Healthcare leadership also has considerable issues to contend with. Would it be justifiable for the medical superintendent of a hospital to use coercive means to make sure that the Corona Unit at her hospital is staffed? The fear of personal peril of contracting the disease is very real, but the fear of taking the disease home is even greater.
Consider the hypothetical case of a young general practitioner in a government dispensary in a small Pakistani town. He is told to report for Corona duty by the District Commissioner. Having never managed a patient in a ward since his house job 18 years ago, he may not even be able to start a drip, let alone manage fluids for a very sick patient. He wonders what use he will be at the frontlines, with or without PPE. Is he a disgrace to his profession if he refuses to go?

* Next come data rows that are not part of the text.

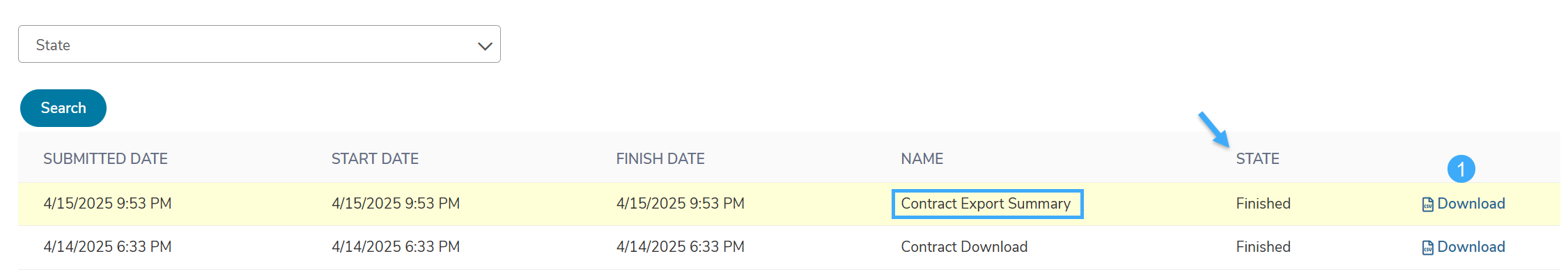Image resolution: width=1568 pixels, height=270 pixels.
Task: Select the Finish Date column header
Action: 660,159
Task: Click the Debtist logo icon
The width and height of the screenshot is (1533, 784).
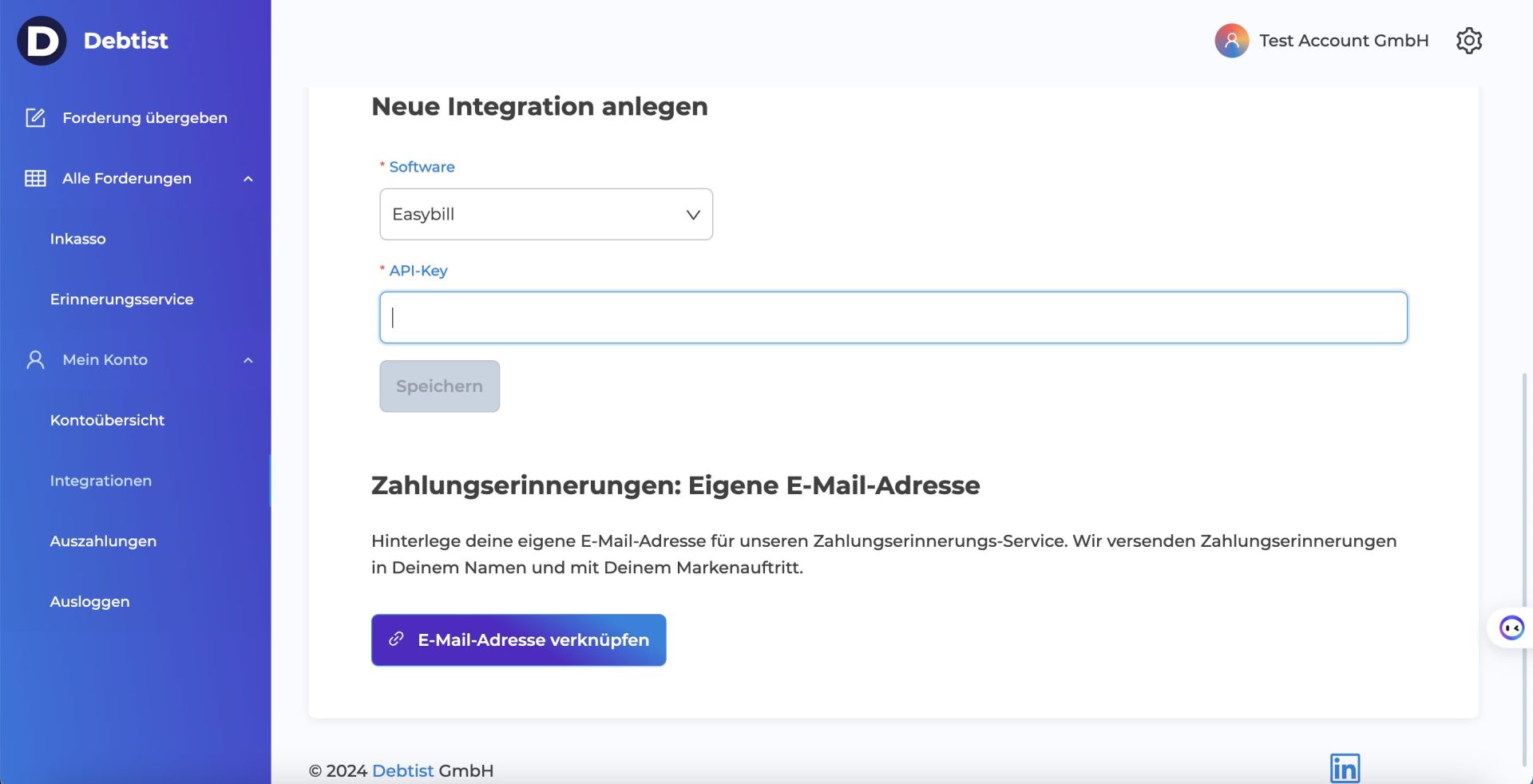Action: point(42,41)
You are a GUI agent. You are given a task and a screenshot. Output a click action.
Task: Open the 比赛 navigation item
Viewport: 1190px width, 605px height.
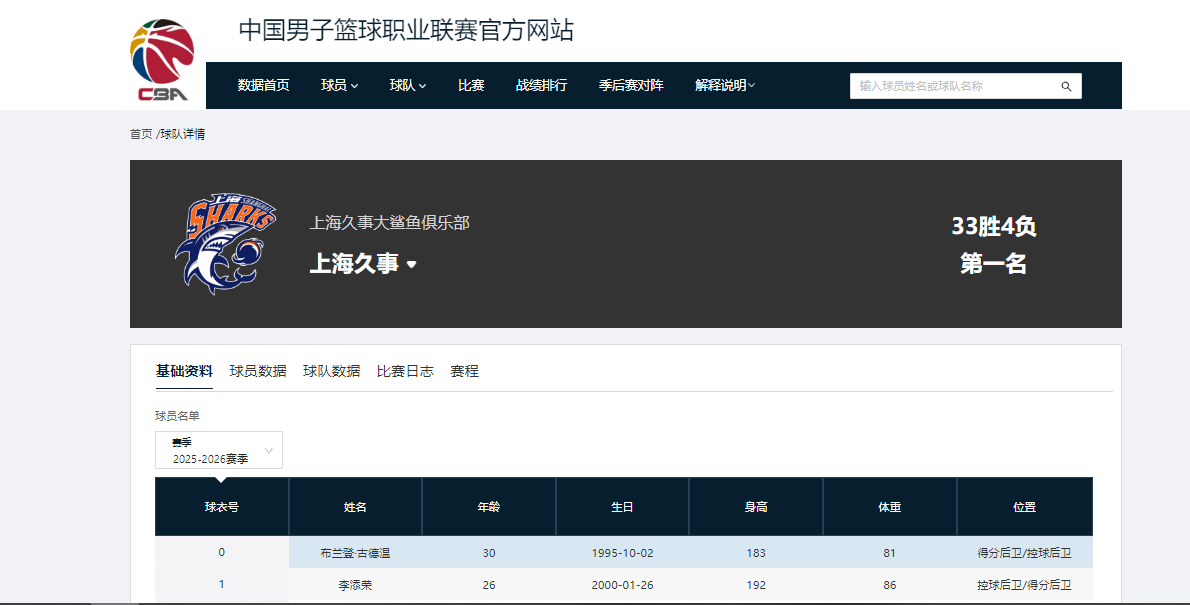pos(471,86)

Mental health of frontline workers
In addition to the very real physical risks that they run, there is also the inevitability of considerable mental distress. Refusing to allocate precious life-saving resources to a gravely sick person who may be having even the slightest chance of living is a heavy cross to bear: "He died because I decided he should not be given a chance."
With mental health enjoying the lowest rung in our healthcare priorities, ironically somewhere near public health in our medical education system, the mental scars these healthcare workers will develop can have long reaching consequences for themselves, their families and their medical practice.
Amidst the joys of seeing a patient recover from the throes of Corona and walk out, there will be the devastating lingering images of those who died gasping for breath. Or the parent they blamed themselves for infecting and ultimately losing.
As a society, when we examine the role played by these men and women, our doctors, nurses, physical therapists, ancillary and support staff, the security guards and the janitorial staff, let us not criticise them for their failings, for there will be plenty of those, but for the immense burden they carry on their shoulders each day, in the hope that lives of complete strangers can be saved. The scars from the battles to come will be etched on their lives forever. As members of the public, it is our collective duty to exercise patience, and have faith, in these heroes, most of whom will remain unsung.